Les retraités vont être mis à contribution pour financer la dépendance des personnes âgées.
Une loi doit être votée cet hiver pour mettre en place un cinquième risque de Sécurité sociale, celui de la dépendance, aux côtés des branches maladie, retraite, famille et accidents du travail.
Le vieillissement de la population entraîne une augmentation des coûts liés au phénomène de +5% par an pour le financement de l’APA (Allocation Personnalisée d’Autonomie). Aujourd’hui, l’APA est financé par .01 point de CSG et de CSA (Contribution Solidarité Autonomie) pour 30% de son coût, et par les départements pour le reste.
Le projet de loi voudrait remonter le taux de CSG des retraités imposables actuellement de 5.6 % au même taux de 7.5% utilisé pour les actifs. Dans le même temps, les retraités non imposables deviendraient éligibles à un taux réduit de CSG de 3.8%.
Le législateur voyant dans cette proposition une manière d’impliquer les retraités dans le processus de réforme des retraites.
Le second axe de ce dispositif consisterait à faire payer la CSA à l’ensemble des Français. C’est-à-dire, d’aller au-delà des seuls salariés, en impliquant les professions libérales, les artisans, les indépendants de toute nature, les agriculteurs, et les retraités eux-mêmes, pour obtenir une ressource estimée à 2 milliards d’euros par an.

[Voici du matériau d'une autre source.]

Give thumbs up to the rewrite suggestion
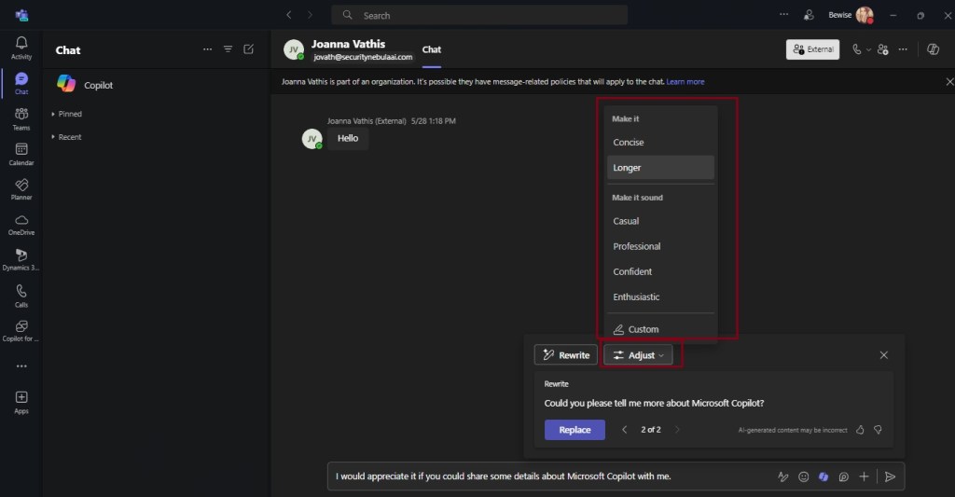 (861, 430)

Le législateur envisage de concentrer l’allocation APA sur les cas les plus lourds, ceux qui sont classés dans les catégories de GIR 1 à 3. Les GIR 4 ne toucheraient donc plus l’APA. Ce sont les personnes âgées qui peuvent se déplacer à l’intérieur de leur logement, mais qui doivent parfois être aidées pour leur toilette ou leur habillage.

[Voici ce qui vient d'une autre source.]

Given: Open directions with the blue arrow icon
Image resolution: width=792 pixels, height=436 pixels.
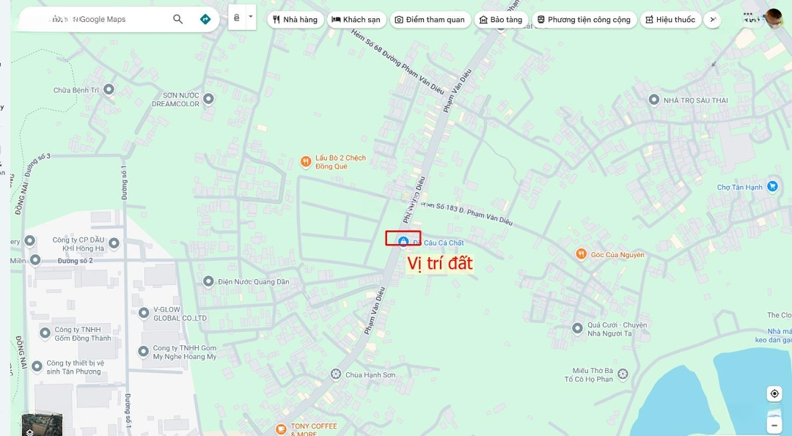Looking at the screenshot, I should point(205,19).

Dans la même lignée, le législateur pense aux personnes âgées qui sont plus souvent victimes d’accidents que d’agressions. Il est ainsi proposé de rendre obligatoire « dès 50 ans » une assurance privée. Il préconise ensuite de recentrer l’APA « sur ceux qui en ont le plus besoin ». Les moins fortunés. Un « droit d’option » serait mis en place pour les personnes dont le patrimoine dépasse 100.000 euros.
L’allocataire aurait le choix entre une APA à taux plein « à condition d’accepter un droit de reprise sur sa succession future, plafonné à 20.000 euros » et une allocation « diminuée de moitié mais sans reprise sur sa succession ».